Posts tagged as “Artworks”
Congratulations, Sir Richard Branson, on your successful space flight! (Yes, yes, I *know* it's technically just upper atmosphere, I *know* there's no path to orbit (yet) but can we give the man some credit for an awesome achievement?) And I look forward to Jeff Bezos making a similar flight later this month.
Now, I stand by my earlier statement: the way you guys are doing this, a race, is going to get someone killed, perhaps one of you guys. A rocketship is not a racecar, and moves into realms of physics where we do not have good human intuition. Please, all y'all, take it easy, and get it right.

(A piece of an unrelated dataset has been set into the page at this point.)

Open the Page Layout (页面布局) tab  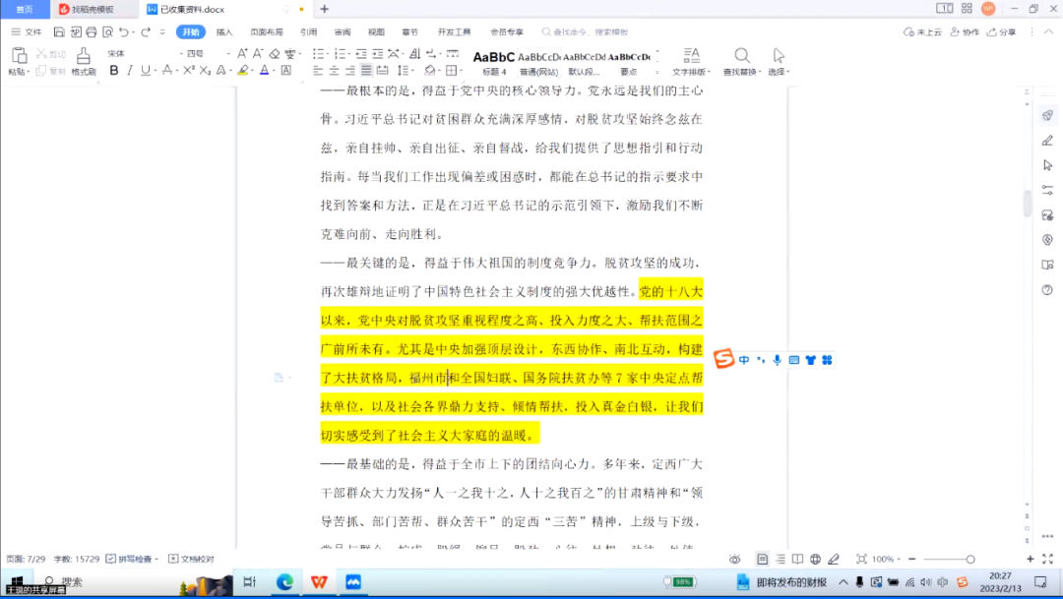click(x=266, y=32)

That being said, congratulations on being the first human being to put themselves into space as part of a rocket program that they themselves set in motion. That's an amazing achievement, no-one can ever take that away from you, and maybe that's why you look so damn happy. Enjoy it!
-the Centaur
P.S. And day 198, though I'll do an analysis of the drawing at a later time.

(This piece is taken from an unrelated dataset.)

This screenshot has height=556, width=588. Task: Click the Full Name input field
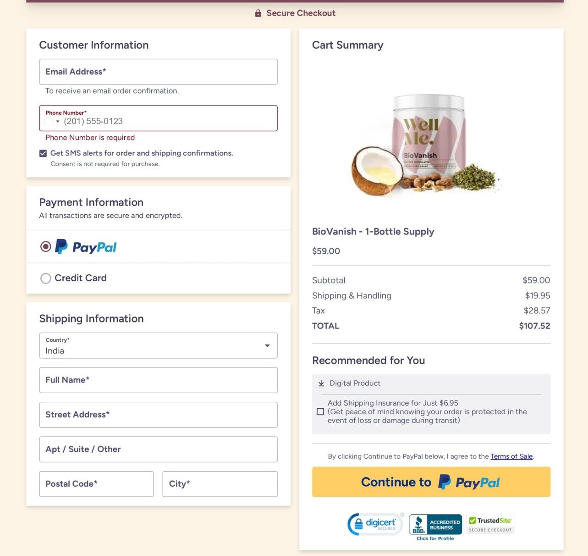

You know, Jeff Bezos isn’t likely to die when he flies July 20th. And Richard Branson isn’t likely to die when he takes off at 9am July 11th (tomorrow morning, as I write this). But the irresponsible race these fools have placed them in will eventually get somebody killed, as surely as Elon Musk’s attempt to build self-driving cars with cameras rather than lidar was doomed to (a) kill someone and (b) fail. It’s just, this time, I want to be caught on record saying I think this is hugely dangerous, rather than grumbling about it to my machine learning brethren.
Whether or not a spacecraft is ready to launch is not a matter of will; it’s a matter of natural fact. This is actually the same as many other business ventures: whether we’re deciding to create a multibillion-dollar battery factory or simply open a Starbucks, our determination to make it succeed has far less to do with its success than the realities of the market—and its physical situation. Either the market is there to support it, and the machinery will work, or it won’t.

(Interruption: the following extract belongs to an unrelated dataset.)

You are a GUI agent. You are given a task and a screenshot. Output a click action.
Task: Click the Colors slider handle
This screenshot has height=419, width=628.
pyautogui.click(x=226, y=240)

But with normal business ventures, we’ve got a lot of intuition, and a lot of cushion. Even if you aren’t Elon Musk, you kind of instinctively know that you can’t build a battery factory before your engineering team has decided what kind of battery you need to build, and even if your factory goes bust, you can re-sell the land or the building. Even if you aren't Howard Schultz, you instinctively know it's smarter to build a Starbucks on a busy corner rather than the middle of nowhere, and even if your Starbucks goes under, it won't explode and take you out with it.
But if your rocket explodes, you can't re-sell the broken parts, and it might very well take you out with it. Our intuitions do not serve us well when building rockets or airships, because they're not simple things operating in human-scaled regions of physics, and we don't have a lot of cushion with rockets or self-driving cars, because they're machinery that can kill you, even if you've convinced yourself otherwise.
The reasons behind the likelihood of failure are manyfold here, and worth digging into in greater depth; but briefly, they include:
- The Paradox of the Director's Foot, where a leader's authority over safety personnel - and their personal willingness to take on risk - ends up short-circuiting safety protocols and causing accidents. This actually happened to me personally when two directors in a row had a robot run over their foot at a demonstration, and my eagle-eyed manager recognized that both of them had stepped into the safety enclosure to question the demonstrating engineer, forcing the safety engineer to take over audience questions - and all three took their eyes off the robot. Shoe leather degradation then ensued, for both directors. (And for me too, as I recall).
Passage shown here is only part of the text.